* [TASKS]
A. From the history of the diversity office, list every group whose members took part in the conversations held in 2012.
B. In the history of the diversity office, copy out the text from "Over the course" up to and including "across employee sectors.".

* [STUDY TEXT]
* * *

History of the Office of Diversity and Inclusion

(excerpt from A Way Forward: Report of the President's Task Force on Diversity and Inclusion)

In 2012, the Harper College Board of Trustees and the president established as an institutional priority the involvement of the entire institution in assessing and evaluating the College's performance by means of key indicators, called Institutional Effectiveness Measures (IEMs). These measures align with the mission and vision of Harper College as well as the needs and expectations of the College's internal and external stakeholders. The institutional effectiveness activities at Harper College measure the quality of the institution in eight categories, one of which is the diversity of its employees.

Board members wanted to convey to both the College’s employees as well as district residents that they value diversity, are aware of the changing demographics of the district, and are committed to having the demographics of our employee base represent the diversity in the district. While targets were established for the other IEMs, the College was challenged, for a variety of reasons, to reach consensus on setting targets for the IEM on diversity.

As a result, a series of candid and revelatory conversations took place in 2012 with members of DREAM, Diversity Committee, Human Resources Committee, and the president's cabinet, leading President Kenneth Ender to conclude that the time had come to bring renewed attention to matters of diversity and inclusion and to set an IEM for employee diversity at Harper College. In the summer of 2012, Dr. Ender tasked twelve faculty and staff members with determining how to make these considerations an institutional priority so that movement would not remain flat.

The president charged the task force to:

  1. examine the current attitudes and beliefs across employee communities of Harper related to race, equity, and inclusion—specifically, to engage the College in an institutional survey on diversity, equity, and inclusion, and report the findings of the survey to the president; 
  2. examine the best practices of the most recent recipients of the "College Equity Award" of the American Association of Community College Trustees (ACCT) or other institutional models and make recommendations to the president regarding programs the College should engage to improve the awareness, understanding, inclusion and celebration of a diverse community; and
  3. recommend to the President the desired goal for an Institutional Effectiveness Measure on Diversity, and outline a plan, timeline and budget for achieving that goal.

Over the course of the 2012–2013 academic year, task-force members reviewed key Human Resources and institutional data on employee hiring, resignation, and turnover patterns, as well as Higher Learning Commission report recommendations on diverse employee hiring. The team divided its work into two subcommittees: one on assessment, the other on best practices. The work of the former led to the adoption of the Cultural Values Assessment (CVA) to assess issues of climate that related to diversity/inclusion across employee sectors.

* * *

* [SUPPLIED RECORDS]
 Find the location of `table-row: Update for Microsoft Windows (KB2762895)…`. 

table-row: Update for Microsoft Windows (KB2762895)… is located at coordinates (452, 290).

* * *

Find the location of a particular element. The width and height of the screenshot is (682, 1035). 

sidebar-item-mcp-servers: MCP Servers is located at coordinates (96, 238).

* * *

* [YOUR WRITTEN ANSWERS]
A. DREAM, Diversity Committee, Human Resources Committee, the president's cabinet

B.
Over the course of the 2012–2013 academic year, task-force members reviewed key Human Resources and institutional data on employee hiring, resignation, and turnover patterns, as well as Higher Learning Commission report recommendations on diverse employee hiring. The team divided its work into two subcommittees: one on assessment, the other on best practices. The work of the former led to the adoption of the Cultural Values Assessment (CVA) to assess issues of climate that related to diversity/inclusion across employee sectors.